ACTION ITEM:
Print, word for word, the line containing "You are a computer-use" and all lines beneath it to the end of the entries below. Pictures do not belong in the copy.
══════════════════════════════
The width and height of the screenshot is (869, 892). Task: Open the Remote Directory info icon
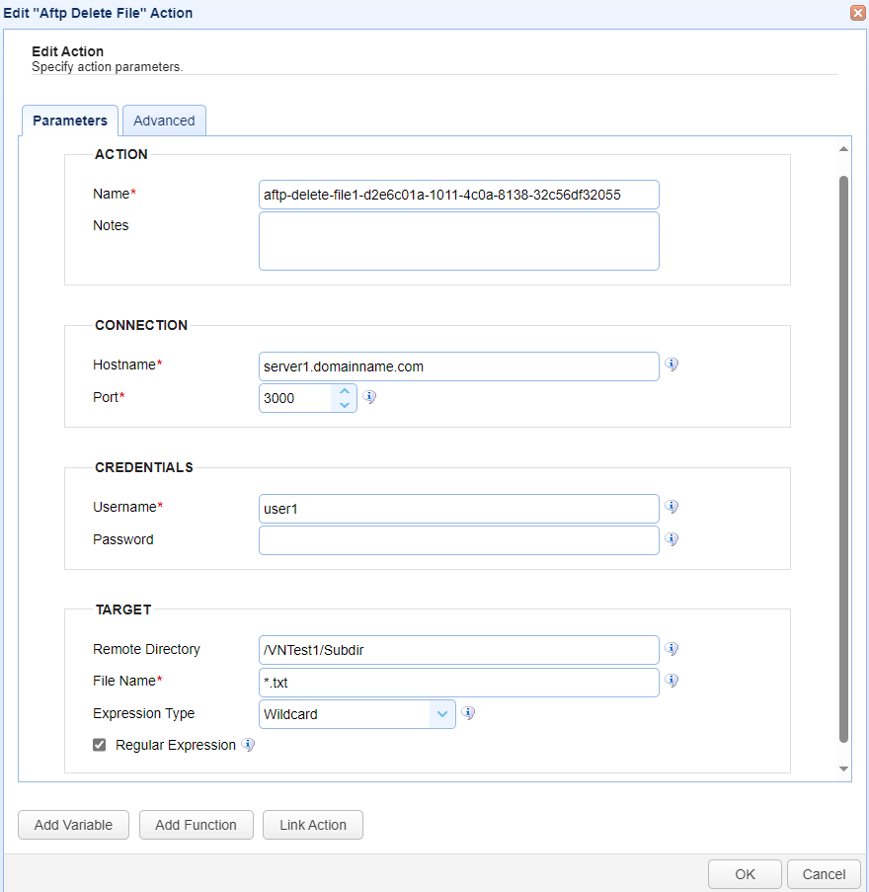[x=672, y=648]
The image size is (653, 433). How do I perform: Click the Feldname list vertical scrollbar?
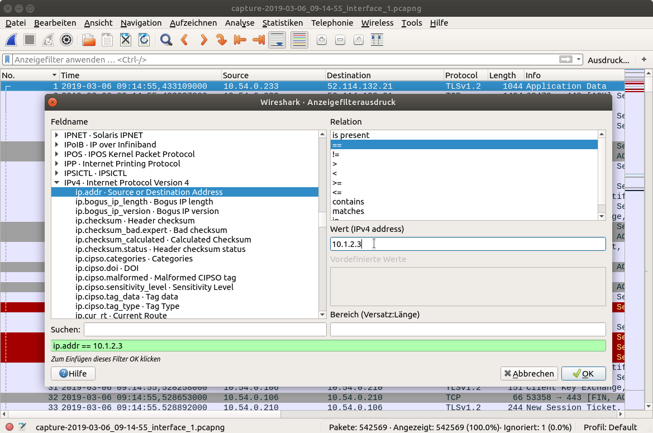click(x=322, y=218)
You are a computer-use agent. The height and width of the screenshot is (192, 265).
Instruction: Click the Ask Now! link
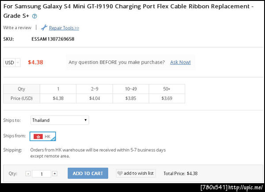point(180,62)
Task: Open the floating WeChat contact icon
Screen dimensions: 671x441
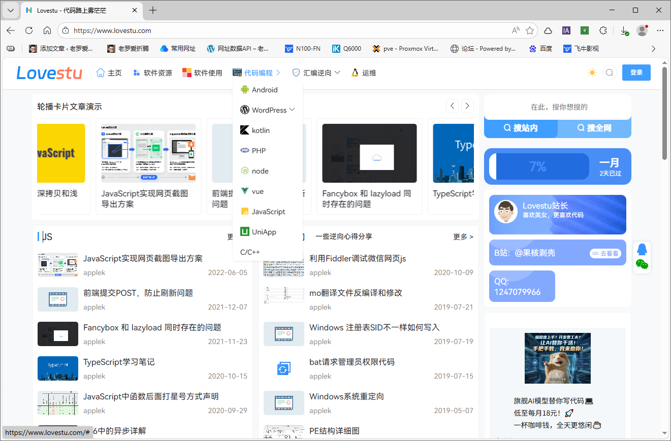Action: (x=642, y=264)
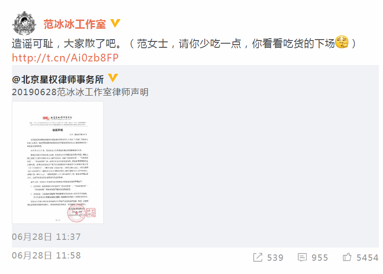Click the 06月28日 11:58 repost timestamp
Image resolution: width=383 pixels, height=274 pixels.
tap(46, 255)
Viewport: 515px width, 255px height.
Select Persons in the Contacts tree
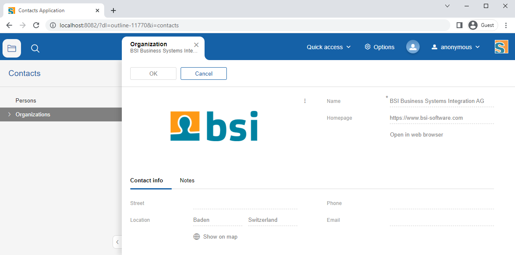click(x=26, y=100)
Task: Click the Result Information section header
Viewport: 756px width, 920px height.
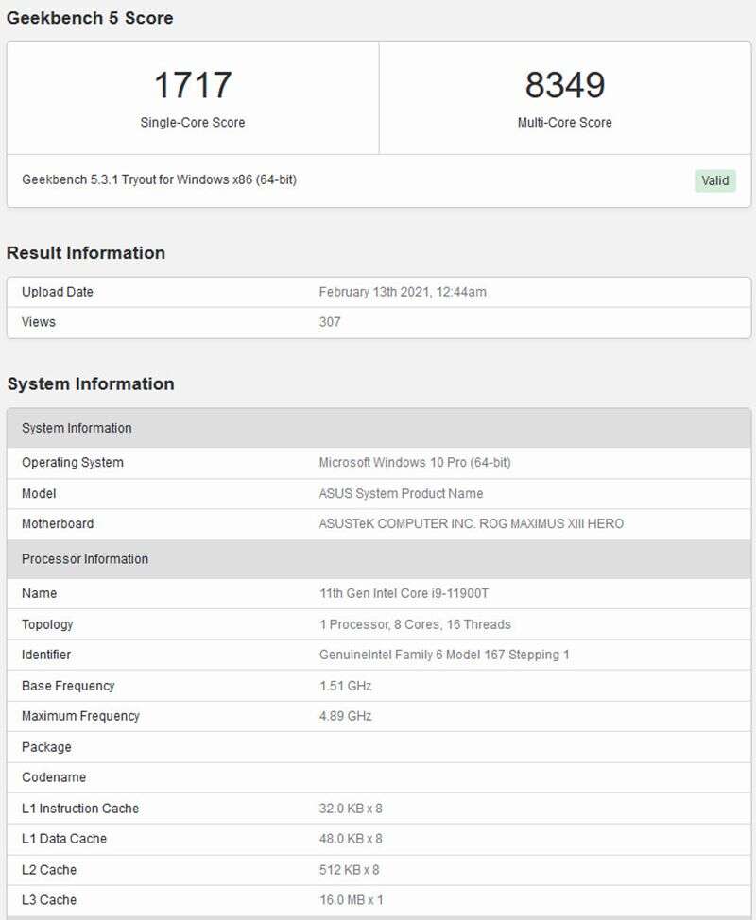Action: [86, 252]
══════════════════════════════
RESULT FOR THIS TASK:
You are a computer-use agent. The height and width of the screenshot is (192, 265).
Instruction: Click the Ask Now! link
point(180,62)
Task: Open the floating WeChat contact icon
Screen dimensions: 671x441
Action: (x=642, y=264)
Click the 06月28日 11:58 repost timestamp
Image resolution: width=383 pixels, height=274 pixels.
tap(46, 255)
Viewport: 515px width, 255px height.
Select Persons in the Contacts tree
click(x=26, y=100)
Task: Click the Result Information section header
Viewport: 756px width, 920px height.
Action: [86, 252]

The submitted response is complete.